首を運ぶ女というシチュエーションは、どことなく『狂骨の夢』を彷彿とさせますが、ここではむしろ『サロメ』でした。ひとコマだけですが川新っぽいキャラが登場しているのも地味ツボ。

 

 

[関口くん粘菌を語る]

そして巻末は、関口が粘菌について語るという酔狂なおまけマンガ。粘菌やその種類と特徴に関するレクチャーは、普通に面白いなって思って読んでいました。最後はいつもの失語症と多汗症と赤面症であり、そしてニヤニヤなオチであったと思います。

 

 

 

今回のハイライトのひとつはコケシ刑事の参戦と言わざるを得ないでしょう。安定のコケシフェイスは久しぶりに見ましたが、やはり実家のような安心感。

そんなコケシが、キレたあまり東北弁が口を突いて出たひとコマがありますが、それはやはり東北出身設定を活かしたがゆえでしょうか。いつぞやの憑き物落としの現場で、「自分は東北の生まれであります」と宣言して緊張しながら座敷わらしを説明していた一幕を思い出したものでした。そして最後はバナナ。

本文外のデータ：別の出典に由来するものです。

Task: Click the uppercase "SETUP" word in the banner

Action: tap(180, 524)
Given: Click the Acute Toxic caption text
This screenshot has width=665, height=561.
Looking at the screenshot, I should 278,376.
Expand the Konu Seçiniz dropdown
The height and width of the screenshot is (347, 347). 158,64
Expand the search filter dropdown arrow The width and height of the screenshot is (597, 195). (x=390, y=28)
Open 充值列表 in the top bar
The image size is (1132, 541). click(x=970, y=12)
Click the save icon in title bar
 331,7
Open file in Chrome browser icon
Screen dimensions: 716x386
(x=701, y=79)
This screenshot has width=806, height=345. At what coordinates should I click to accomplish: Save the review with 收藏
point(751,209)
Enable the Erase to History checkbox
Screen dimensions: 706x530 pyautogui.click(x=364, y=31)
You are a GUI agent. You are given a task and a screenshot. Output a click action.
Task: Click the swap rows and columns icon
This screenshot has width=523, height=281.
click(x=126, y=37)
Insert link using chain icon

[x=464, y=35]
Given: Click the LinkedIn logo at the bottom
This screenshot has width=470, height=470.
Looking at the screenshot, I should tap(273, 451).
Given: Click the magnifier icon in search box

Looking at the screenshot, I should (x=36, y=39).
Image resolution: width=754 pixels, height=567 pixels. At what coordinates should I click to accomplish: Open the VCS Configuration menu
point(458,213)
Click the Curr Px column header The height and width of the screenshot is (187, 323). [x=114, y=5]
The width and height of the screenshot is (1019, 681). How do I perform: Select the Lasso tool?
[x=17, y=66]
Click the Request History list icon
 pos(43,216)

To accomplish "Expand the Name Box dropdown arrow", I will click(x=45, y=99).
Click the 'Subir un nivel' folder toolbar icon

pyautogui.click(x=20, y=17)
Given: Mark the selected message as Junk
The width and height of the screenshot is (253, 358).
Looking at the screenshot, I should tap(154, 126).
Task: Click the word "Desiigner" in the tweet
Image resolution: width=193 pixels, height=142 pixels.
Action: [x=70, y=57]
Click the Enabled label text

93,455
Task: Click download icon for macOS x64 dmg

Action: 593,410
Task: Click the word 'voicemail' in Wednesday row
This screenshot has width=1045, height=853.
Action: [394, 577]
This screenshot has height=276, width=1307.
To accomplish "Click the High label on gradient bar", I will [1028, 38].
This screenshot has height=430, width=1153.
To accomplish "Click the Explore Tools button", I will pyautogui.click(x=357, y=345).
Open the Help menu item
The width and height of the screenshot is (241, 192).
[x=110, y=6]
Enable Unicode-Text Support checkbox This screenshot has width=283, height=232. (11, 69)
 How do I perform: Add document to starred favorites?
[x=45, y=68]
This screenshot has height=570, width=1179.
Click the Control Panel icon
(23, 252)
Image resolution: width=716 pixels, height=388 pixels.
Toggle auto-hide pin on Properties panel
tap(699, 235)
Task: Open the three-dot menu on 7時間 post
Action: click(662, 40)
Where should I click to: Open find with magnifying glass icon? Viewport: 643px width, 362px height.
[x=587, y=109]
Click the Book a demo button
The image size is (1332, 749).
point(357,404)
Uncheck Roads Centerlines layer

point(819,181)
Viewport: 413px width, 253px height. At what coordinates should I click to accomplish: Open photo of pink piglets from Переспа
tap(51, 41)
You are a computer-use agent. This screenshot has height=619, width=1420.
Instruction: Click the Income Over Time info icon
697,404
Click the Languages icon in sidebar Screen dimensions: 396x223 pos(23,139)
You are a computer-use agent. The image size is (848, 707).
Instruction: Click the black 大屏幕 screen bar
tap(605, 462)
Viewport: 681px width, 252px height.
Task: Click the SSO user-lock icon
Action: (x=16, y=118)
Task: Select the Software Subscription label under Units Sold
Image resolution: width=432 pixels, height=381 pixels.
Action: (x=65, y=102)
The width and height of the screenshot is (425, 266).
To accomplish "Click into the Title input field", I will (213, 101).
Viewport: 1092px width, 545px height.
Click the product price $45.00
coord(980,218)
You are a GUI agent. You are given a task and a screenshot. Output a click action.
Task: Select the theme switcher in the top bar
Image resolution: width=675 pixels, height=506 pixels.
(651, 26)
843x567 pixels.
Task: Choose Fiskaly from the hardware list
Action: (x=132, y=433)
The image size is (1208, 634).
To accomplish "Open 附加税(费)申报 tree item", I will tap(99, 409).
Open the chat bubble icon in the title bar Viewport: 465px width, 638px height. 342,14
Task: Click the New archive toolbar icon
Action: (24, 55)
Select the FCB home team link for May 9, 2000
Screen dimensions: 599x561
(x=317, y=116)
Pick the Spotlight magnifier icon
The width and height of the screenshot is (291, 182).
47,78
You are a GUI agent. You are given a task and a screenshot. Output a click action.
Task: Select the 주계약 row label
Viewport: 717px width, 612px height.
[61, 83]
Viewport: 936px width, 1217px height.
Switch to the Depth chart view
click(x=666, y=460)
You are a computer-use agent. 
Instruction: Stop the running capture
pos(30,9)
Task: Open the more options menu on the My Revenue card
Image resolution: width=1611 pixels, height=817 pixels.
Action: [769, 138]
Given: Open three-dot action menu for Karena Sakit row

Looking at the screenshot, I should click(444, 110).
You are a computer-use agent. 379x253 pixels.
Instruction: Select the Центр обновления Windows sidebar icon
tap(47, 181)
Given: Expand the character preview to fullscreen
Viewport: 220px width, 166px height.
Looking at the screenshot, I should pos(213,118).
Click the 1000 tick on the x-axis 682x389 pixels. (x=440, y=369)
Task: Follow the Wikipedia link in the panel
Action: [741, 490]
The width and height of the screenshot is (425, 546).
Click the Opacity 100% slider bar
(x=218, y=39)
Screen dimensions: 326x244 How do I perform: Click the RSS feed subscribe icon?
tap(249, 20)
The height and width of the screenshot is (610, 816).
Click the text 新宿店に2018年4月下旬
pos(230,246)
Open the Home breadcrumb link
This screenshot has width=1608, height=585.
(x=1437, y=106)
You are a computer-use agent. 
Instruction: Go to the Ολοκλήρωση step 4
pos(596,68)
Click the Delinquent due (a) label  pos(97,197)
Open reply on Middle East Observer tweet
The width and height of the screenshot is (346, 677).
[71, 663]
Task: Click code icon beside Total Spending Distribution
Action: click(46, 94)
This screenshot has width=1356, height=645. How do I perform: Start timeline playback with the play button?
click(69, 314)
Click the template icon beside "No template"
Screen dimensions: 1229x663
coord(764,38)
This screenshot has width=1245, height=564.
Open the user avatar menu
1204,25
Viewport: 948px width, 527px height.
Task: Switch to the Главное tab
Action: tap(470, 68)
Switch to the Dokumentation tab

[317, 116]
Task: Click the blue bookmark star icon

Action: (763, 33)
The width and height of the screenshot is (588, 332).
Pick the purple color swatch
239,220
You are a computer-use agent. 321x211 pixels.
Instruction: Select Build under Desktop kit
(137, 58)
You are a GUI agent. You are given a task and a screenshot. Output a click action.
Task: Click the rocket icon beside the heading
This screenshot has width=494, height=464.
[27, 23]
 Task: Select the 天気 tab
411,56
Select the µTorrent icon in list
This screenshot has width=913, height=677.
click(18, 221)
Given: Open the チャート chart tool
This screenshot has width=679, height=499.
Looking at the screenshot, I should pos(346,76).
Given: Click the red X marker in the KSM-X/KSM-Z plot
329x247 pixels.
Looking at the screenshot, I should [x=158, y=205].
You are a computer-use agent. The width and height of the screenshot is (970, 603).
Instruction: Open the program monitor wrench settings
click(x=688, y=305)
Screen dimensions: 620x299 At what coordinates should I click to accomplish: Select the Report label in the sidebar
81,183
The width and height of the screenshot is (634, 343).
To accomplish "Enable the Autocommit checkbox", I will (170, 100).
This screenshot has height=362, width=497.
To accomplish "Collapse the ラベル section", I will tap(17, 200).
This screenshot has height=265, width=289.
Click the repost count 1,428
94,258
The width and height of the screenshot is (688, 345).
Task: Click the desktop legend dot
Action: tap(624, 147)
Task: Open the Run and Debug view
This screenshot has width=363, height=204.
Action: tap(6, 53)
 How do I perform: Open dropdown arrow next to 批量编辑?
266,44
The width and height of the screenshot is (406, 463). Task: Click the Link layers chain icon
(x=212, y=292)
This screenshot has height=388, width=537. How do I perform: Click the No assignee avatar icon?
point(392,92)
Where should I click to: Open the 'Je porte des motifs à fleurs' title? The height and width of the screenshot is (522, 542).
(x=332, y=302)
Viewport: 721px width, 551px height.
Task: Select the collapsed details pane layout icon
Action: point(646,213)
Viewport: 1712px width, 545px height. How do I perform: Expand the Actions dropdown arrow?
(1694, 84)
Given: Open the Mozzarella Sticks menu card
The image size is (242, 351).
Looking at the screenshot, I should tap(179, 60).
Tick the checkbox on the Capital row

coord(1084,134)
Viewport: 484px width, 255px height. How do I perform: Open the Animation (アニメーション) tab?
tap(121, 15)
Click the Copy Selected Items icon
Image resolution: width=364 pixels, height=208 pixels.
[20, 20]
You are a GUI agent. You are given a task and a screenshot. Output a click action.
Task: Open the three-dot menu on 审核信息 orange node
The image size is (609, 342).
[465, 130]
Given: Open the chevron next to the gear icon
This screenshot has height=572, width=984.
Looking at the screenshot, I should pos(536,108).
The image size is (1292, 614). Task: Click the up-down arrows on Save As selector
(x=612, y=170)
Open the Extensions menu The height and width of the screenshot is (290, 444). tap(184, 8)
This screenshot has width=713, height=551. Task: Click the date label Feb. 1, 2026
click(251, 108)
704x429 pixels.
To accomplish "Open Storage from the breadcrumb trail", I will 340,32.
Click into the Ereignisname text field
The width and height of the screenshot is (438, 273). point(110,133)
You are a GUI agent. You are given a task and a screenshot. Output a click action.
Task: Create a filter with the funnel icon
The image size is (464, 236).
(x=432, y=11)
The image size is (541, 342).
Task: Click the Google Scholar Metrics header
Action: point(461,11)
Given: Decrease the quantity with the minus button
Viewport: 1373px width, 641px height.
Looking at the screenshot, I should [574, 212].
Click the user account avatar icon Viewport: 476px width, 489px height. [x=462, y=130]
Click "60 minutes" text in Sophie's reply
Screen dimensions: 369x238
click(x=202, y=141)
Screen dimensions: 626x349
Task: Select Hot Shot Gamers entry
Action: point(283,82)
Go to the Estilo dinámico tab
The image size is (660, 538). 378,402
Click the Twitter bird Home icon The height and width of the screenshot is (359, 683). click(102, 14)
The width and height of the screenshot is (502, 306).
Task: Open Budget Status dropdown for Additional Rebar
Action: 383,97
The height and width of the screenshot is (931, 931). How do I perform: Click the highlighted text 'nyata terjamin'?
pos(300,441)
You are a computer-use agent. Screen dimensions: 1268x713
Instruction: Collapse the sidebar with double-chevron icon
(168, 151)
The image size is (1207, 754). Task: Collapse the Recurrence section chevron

どの話もストーリー自体も面白かったですし、それだけでなく小説のほうの色んなネタをアレンジして入れ込んでくれているのは、京極ファンとしてはやはりニヤッとするところ。

 

 

さて、8巻は秋ごろに発売予定とのこと。行方知れずになった婚約者の捜索。相談者は群馬の養蚕業者とのことで、「群馬」「養蚕」というワードから何となく『今昔続百鬼』所以の『手の目』を思い出したものでした。今回はお休みだった榎木津も、次こそ参戦するのではないでしょうか。